Se entiende por “economía política” el análisis de los impactos que en los diferentes sectores de la sociedad tiene la adopción de  políticas públicas. Partiendo de la tendencia natural que individuos y grupos tienen a maximizar su propia utilidad, es posible determinar ganadores y perdedores, y predecir cuál será su  reacción ante las medidas que se proponen. En ese escenario de intereses enfrentados el gobernante tiene la carga de decidir.
 
Esta responsabilidad es compleja. Elegir entre opciones enfrentadas es, con frecuencia, un ejercicio basado en consideraciones ideológicas y no en factores objetivos; no suelen formarse grupos de presión para la tutela de los intereses generales o difusos de la sociedad mas sí de intereses sectoriales; dar un peso suficiente a las conveniencias de largo plazo, como las que inciden en el crecimiento sostenible y en el bienestar de las nuevas generaciones, requieren visión y fortaleza que suelen ser excepcionales.
 
Como es bien sabido el Gobierno pretende acelerar el crecimiento de la economía y aumentar el bienestar social mediante un mayor dinamismo del comercio exterior y la inversión extranjera. Hay en la escogencia de esta alternativa, como en la aguerrida resistencia que en ciertos sectores ella suscita, elementos ideológicos respecto de los cuales el debate resulta baldío. Es bueno aceptar esta realidad, absteniéndose de agraviar al otro tildándolo de dinosaurio o neoliberal sin corazón, y limitarse a aportar con serenidad los argumentos en pro de las tesis que se defienden. El conocimiento de los resultados que otros países que han obtenido abriendo sus economías -España, Chile, China, India, Irlanda, Corea del Sur- nos persuade de que nos movemos en la dirección correcta.
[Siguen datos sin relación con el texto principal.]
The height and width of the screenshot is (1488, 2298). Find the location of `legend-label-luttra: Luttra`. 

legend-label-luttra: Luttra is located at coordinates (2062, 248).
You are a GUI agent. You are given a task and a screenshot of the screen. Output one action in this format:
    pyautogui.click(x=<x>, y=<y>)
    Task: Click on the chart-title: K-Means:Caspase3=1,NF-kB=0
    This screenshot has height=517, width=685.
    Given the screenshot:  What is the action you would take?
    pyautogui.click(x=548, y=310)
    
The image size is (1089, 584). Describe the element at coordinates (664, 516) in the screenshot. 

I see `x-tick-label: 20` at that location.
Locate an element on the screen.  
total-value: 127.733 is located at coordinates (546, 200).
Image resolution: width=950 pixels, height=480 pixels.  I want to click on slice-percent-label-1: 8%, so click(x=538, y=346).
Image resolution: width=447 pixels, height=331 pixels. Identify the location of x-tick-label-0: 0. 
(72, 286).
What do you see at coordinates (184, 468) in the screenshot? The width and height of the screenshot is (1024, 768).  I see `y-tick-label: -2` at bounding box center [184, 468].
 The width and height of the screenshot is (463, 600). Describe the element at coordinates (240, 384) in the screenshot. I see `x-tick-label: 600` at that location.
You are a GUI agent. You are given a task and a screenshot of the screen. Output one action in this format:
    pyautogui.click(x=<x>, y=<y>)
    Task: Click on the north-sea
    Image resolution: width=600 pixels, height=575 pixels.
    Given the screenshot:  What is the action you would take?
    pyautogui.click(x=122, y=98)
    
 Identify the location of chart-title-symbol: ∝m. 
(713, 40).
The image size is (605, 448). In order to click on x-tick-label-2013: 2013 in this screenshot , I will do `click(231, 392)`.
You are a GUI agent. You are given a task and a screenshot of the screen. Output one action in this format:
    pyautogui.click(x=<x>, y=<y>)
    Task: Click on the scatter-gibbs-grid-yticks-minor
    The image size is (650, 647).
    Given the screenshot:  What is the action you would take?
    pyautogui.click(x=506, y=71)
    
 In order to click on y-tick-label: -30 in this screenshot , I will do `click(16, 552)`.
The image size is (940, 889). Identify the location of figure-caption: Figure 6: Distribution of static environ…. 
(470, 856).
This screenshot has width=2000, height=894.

En todos ellos ha aumentado el ingreso per cápita y se ha reducido la pobreza.
 
Existe, de otro lado, sólida evidencia empírica para afirmar que un grado mayor de exposición de la oferta doméstica a la competencia externa beneficia a los consumidores, reduce el desempleo, alienta el desarrollo de sectores productivos incipientes y estimula los flujos de inversión. Acontece, sin embargo, que suele ser débil el respaldo político que estos intereses logran movilizar. En casi ninguna parte hay movimientos poderosos de consumidores o de quienes carecen de empleo pero que podrían tenerlo en un ambiente de mayor competencia; desde luego, tampoco los eventuales inversionistas se organizan en defensa de unas posibilidades  promisorias pero no a priori evidentes. Por contraste, es significativa la fuerza política que de ordinario tienen los empresarios y trabajadores que ven amenazados los márgenes de rentabilidad y salarios que en ciertos casos son factibles en economías cerradas.
 
En último termino, vale la pena mencionar que las políticas que tienen por objeto reconversiones del aparato productivo mediante la reducción de los niveles de protección tienen costos sectoriales visibles y beneficios perdurables de naturaleza incierta que se difunden en el conjunto de la sociedad. De ahí que los opositores se movilicen con facilidad y sea ardua tarea conseguir respaldo para las reformas.  Juega aquí el conocido aforismo que justifica el status-quo: “Más vale pájaro en mano que ciento volando”.
 
Si con lo dicho queda formulado correctamente el problema de economía política derivado en las negociaciones comerciales con otros países se habrá avanzado en su resolución. La tarea por delante es, sin embargo, abrumadora: negociar bien, mantener el respaldo del empresariado rural y urbano, persuadir a las regiones  de que tienen un potencial de crecimiento inexplotado, convencer al Congreso de que vote los tratados y a la Corte Constitucional de que ellos son congruentes con las normas superiores, son cuestiones en las que es mejor no pensar los domingos en la tarde.